Şehirler ve nesillerin yeniden ihyası

Yaşadığımız bu son büyük felaket, bizlere işini iyi yapan, hilesi olmayan, ahlaki erdemlere sahip insan yetiştirmenin önemini bir kez daha hatırlattı. Üzerine düşen sorumlulukları yerine getirenler, işini güzel yapanlar bu imtihandan alnının akıyla çıkarken, daha çok kazanmaya odaklananlar, malzemeden çalanlar, denetim mekanizmasını işletmeyenler ve gerekenleri yapma hususunda ihmalkar davrananlar büyük bir felakete sebep oldular.

Dünyanın en teknolojik şehirlerini de kursanız, depreme en dayanıklı evleri de yapsanız nesilleri ihya etmezseniz o nesiller bilgi ve teknolojiyi kötüye kullanabilirler. Batılı bir düşünür; “Bilgi, güçtür” der. Bilgi pozitif yönde değerlendirilirse, insanlığın inşasında önemli bir katkı yapar. Olumsuz yönde kullanılırsa, “Hiroşima ve Nagazaki” gibi şehirleri tarihten silecek kadar tahrip gücü yüksek bir atom bombasına dönüşür.

İhmal ve imha

İhmal, imha getirir ve ihya ise, inşa ve imar eder. Şehirlerimizin imarı, gençlerimizin ihyası ile kemale erer. Şehirler, insanlar içindir.
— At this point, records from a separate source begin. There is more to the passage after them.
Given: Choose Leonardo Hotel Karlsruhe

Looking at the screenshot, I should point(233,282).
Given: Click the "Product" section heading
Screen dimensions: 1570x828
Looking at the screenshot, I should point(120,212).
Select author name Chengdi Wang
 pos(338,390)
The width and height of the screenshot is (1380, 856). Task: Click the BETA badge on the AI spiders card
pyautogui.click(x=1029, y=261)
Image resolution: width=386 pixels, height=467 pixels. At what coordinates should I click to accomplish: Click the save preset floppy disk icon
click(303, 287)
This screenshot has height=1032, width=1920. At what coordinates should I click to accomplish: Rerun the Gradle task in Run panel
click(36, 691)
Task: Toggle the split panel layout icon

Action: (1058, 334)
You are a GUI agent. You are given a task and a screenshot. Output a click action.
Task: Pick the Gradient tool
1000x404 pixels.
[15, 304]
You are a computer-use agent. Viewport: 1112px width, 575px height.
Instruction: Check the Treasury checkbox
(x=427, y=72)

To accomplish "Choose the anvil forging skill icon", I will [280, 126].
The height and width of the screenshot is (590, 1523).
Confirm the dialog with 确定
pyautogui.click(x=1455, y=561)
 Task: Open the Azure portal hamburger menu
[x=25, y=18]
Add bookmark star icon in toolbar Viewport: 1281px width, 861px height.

Gayesiz, inançsız, idealsiz, benmerkezci bir gençlik, içinde yaşadığı en mükemmel şehri yaşanmaz hale getirir. Çünkü, “İnsan, zübde-i alemdir.” Yani alemin özüdür. Alemin özü olan insan bozulursa, bütün şehirlerimiz ve varlık dünyamız bozulur.

Mimar Turgut Cansever der ki: “Bir şehri imar ederken o şehirde yaşayan gençlerin ihya edilmesini ihmal ederseniz, ihmal ettiğiniz gençler, imar ettiğiniz şehri imha ederler.” Dolayısıyla bizler şehirlerimizi imar ederken mizanı, ölçüyü, hikmeti, ülfeti, merhameti, insafı, hayırlı hükmü, kurtuluş ve yüceliği esas alan bir anlayışı benimsemek durumundayız.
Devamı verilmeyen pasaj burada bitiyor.